Data records:
┌──
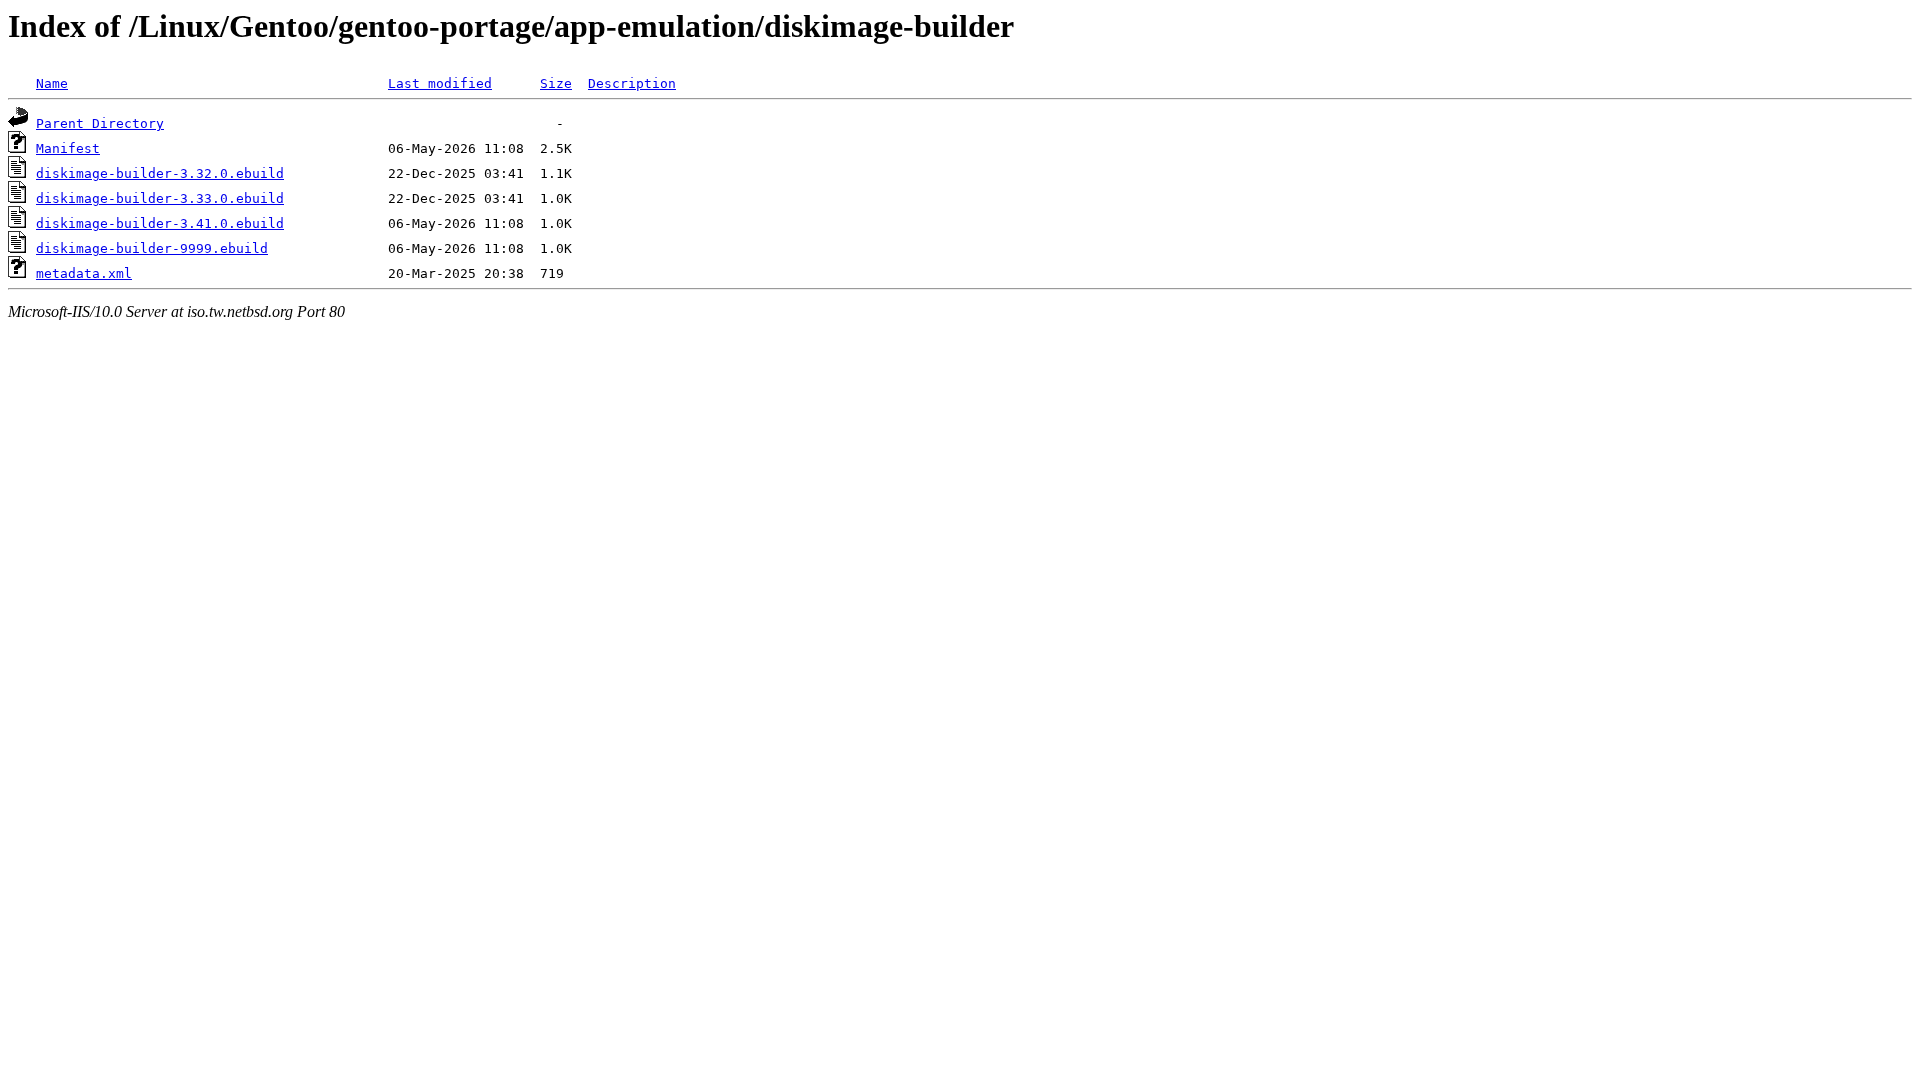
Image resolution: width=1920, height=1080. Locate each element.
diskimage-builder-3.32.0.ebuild (160, 173)
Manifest (68, 148)
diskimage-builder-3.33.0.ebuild (160, 198)
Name (52, 83)
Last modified (440, 83)
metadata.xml (84, 273)
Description (632, 83)
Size (556, 83)
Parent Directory (100, 123)
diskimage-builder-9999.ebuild (152, 248)
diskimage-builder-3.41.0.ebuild (160, 223)
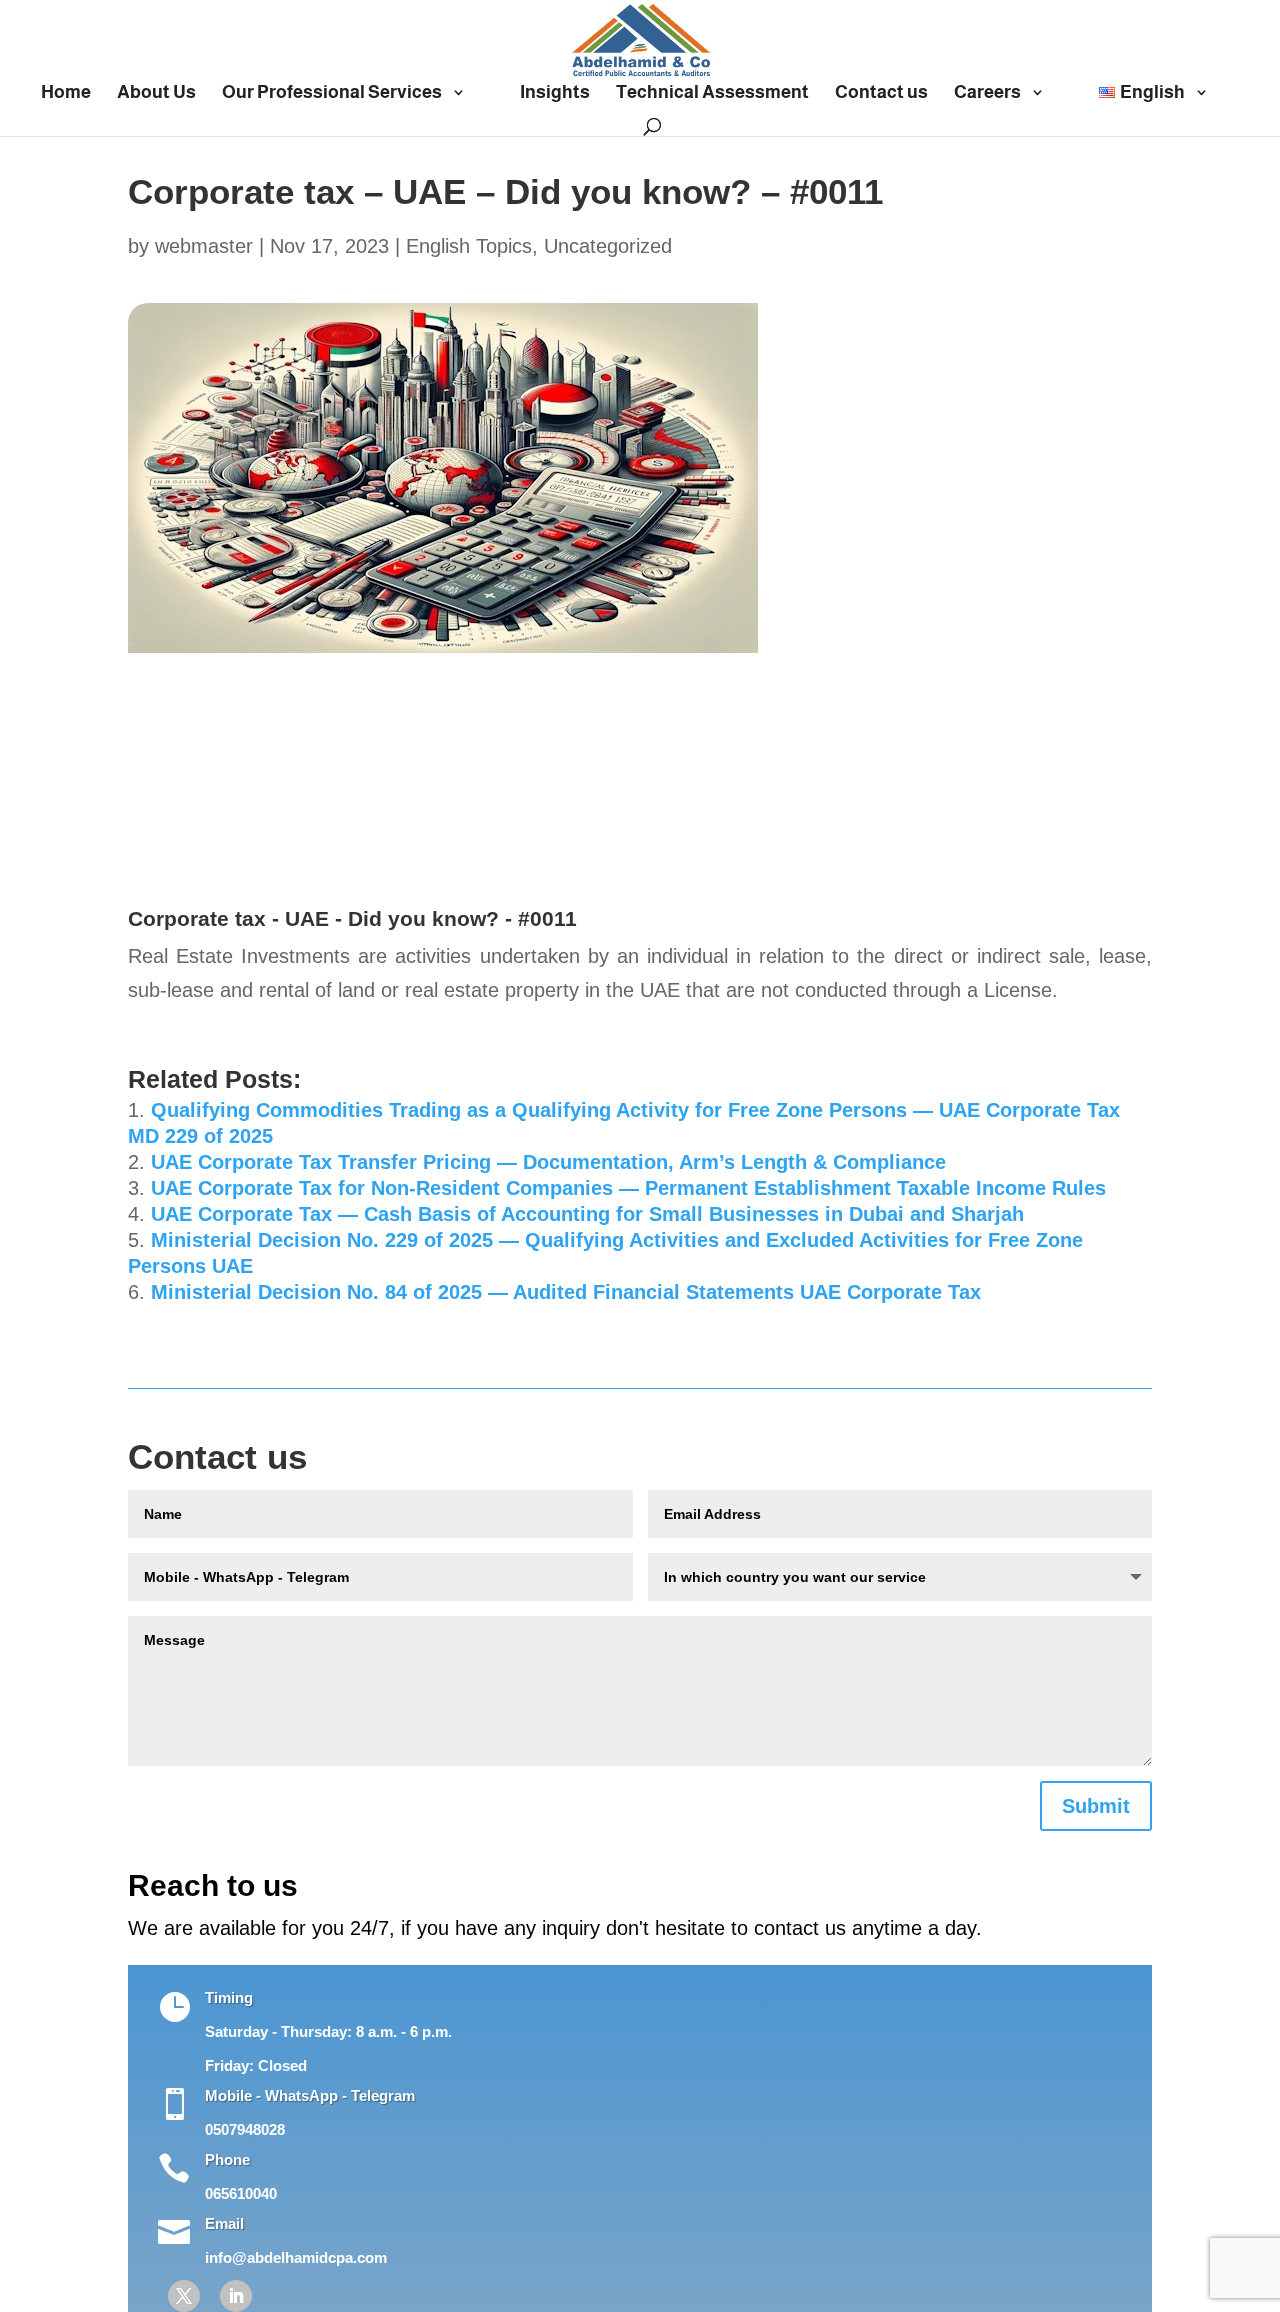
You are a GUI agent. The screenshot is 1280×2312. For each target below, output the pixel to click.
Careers (987, 93)
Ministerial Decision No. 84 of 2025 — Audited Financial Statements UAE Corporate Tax (566, 1292)
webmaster (204, 246)
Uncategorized (608, 246)
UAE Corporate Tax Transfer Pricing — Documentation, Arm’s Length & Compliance (548, 1162)
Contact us (881, 93)
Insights (555, 93)
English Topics (469, 246)
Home (66, 93)
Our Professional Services (332, 93)
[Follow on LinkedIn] (236, 2296)
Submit (1096, 1806)
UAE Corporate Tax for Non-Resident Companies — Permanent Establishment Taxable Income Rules (628, 1188)
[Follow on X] (184, 2296)
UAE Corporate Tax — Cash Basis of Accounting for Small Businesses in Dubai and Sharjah (587, 1214)
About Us (156, 93)
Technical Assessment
└──
DIRECTIONS FOR THIS TASK = Write out, word for word, the lines running from the one containing "Manifest (68, 148)" to the end of the data above; the pictures are to be left out.

RESPONSE FOR THIS EXERCISE =
Manifest (68, 148)
diskimage-builder-3.33.0.ebuild (160, 198)
Name (52, 83)
Last modified (440, 83)
metadata.xml (84, 273)
Description (632, 83)
Size (556, 83)
Parent Directory (100, 123)
diskimage-builder-9999.ebuild (152, 248)
diskimage-builder-3.41.0.ebuild (160, 223)
You are a GUI agent. The screenshot is 1280×2312. For each target below, output the pixel to click.
Careers (987, 93)
Ministerial Decision No. 84 of 2025 — Audited Financial Statements UAE Corporate Tax (566, 1292)
webmaster (204, 246)
Uncategorized (608, 246)
UAE Corporate Tax Transfer Pricing — Documentation, Arm’s Length & Compliance (548, 1162)
Contact us (881, 93)
Insights (555, 93)
English Topics (469, 246)
Home (66, 93)
Our Professional Services (332, 93)
[Follow on LinkedIn] (236, 2296)
Submit (1096, 1806)
UAE Corporate Tax for Non-Resident Companies — Permanent Establishment Taxable Income Rules (628, 1188)
[Follow on X] (184, 2296)
UAE Corporate Tax — Cash Basis of Accounting for Small Businesses in Dubai and Sharjah (587, 1214)
About Us (156, 93)
Technical Assessment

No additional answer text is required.